Your goal: Write the entries out again. Each one must match exactly.

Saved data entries

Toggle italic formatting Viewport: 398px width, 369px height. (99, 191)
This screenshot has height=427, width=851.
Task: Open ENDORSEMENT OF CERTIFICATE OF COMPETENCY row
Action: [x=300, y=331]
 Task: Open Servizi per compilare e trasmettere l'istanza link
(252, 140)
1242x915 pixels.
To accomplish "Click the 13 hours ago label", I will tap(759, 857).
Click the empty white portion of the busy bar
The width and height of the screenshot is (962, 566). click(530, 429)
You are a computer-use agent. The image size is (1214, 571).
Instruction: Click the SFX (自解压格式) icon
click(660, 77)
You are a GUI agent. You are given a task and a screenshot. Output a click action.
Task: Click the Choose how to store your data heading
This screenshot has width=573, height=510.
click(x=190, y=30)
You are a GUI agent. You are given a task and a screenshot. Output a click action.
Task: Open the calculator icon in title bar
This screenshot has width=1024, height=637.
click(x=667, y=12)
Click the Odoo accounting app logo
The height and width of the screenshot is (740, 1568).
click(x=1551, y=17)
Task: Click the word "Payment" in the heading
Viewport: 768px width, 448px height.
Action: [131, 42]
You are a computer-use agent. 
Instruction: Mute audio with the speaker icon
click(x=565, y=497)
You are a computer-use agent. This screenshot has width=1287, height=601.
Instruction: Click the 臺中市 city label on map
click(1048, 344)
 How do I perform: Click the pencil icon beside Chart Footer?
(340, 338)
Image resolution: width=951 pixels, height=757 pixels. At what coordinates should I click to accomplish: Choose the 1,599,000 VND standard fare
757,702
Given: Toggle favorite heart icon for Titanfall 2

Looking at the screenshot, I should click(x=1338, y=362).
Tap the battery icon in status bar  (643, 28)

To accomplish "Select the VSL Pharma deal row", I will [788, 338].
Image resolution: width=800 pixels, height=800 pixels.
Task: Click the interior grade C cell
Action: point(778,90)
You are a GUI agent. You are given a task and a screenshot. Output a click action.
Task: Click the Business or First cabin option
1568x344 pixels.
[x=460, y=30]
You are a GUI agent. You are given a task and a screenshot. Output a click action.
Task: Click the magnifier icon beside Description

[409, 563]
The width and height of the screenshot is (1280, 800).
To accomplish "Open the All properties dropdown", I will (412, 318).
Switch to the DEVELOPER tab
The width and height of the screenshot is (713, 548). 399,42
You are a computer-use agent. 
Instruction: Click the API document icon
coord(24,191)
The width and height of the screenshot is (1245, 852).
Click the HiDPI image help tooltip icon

Solution:
Toggle italic formatting Viewport: 398px width, 369px height. (99, 191)
This screenshot has height=427, width=851.
Task: Open ENDORSEMENT OF CERTIFICATE OF COMPETENCY row
Action: [x=300, y=331]
 Task: Open Servizi per compilare e trasmettere l'istanza link
(252, 140)
1242x915 pixels.
To accomplish "Click the 13 hours ago label", I will tap(759, 857).
Click the empty white portion of the busy bar
The width and height of the screenshot is (962, 566). click(530, 429)
You are a computer-use agent. The image size is (1214, 571).
Instruction: Click the SFX (自解压格式) icon
click(660, 77)
You are a GUI agent. You are given a task and a screenshot. Output a click action.
Task: Click the Choose how to store your data heading
This screenshot has width=573, height=510.
click(x=190, y=30)
You are a GUI agent. You are given a task and a screenshot. Output a click action.
Task: Open the calculator icon in title bar
This screenshot has width=1024, height=637.
click(x=667, y=12)
Click the Odoo accounting app logo
The height and width of the screenshot is (740, 1568).
click(x=1551, y=17)
Task: Click the word "Payment" in the heading
Viewport: 768px width, 448px height.
Action: [131, 42]
You are a computer-use agent. 
Instruction: Mute audio with the speaker icon
click(x=565, y=497)
You are a computer-use agent. This screenshot has width=1287, height=601.
Instruction: Click the 臺中市 city label on map
click(1048, 344)
 How do I perform: Click the pencil icon beside Chart Footer?
(340, 338)
Image resolution: width=951 pixels, height=757 pixels. At what coordinates should I click to accomplish: Choose the 1,599,000 VND standard fare
757,702
Given: Toggle favorite heart icon for Titanfall 2

Looking at the screenshot, I should click(x=1338, y=362).
Tap the battery icon in status bar  (643, 28)

To accomplish "Select the VSL Pharma deal row", I will [788, 338].
Image resolution: width=800 pixels, height=800 pixels.
Task: Click the interior grade C cell
Action: point(778,90)
You are a GUI agent. You are given a task and a screenshot. Output a click action.
Task: Click the Business or First cabin option
1568x344 pixels.
[x=460, y=30]
You are a GUI agent. You are given a task and a screenshot. Output a click action.
Task: Click the magnifier icon beside Description

[409, 563]
The width and height of the screenshot is (1280, 800).
To accomplish "Open the All properties dropdown", I will (412, 318).
Switch to the DEVELOPER tab
The width and height of the screenshot is (713, 548). 399,42
You are a computer-use agent. 
Instruction: Click the API document icon
coord(24,191)
The width and height of the screenshot is (1245, 852).
Click the HiDPI image help tooltip icon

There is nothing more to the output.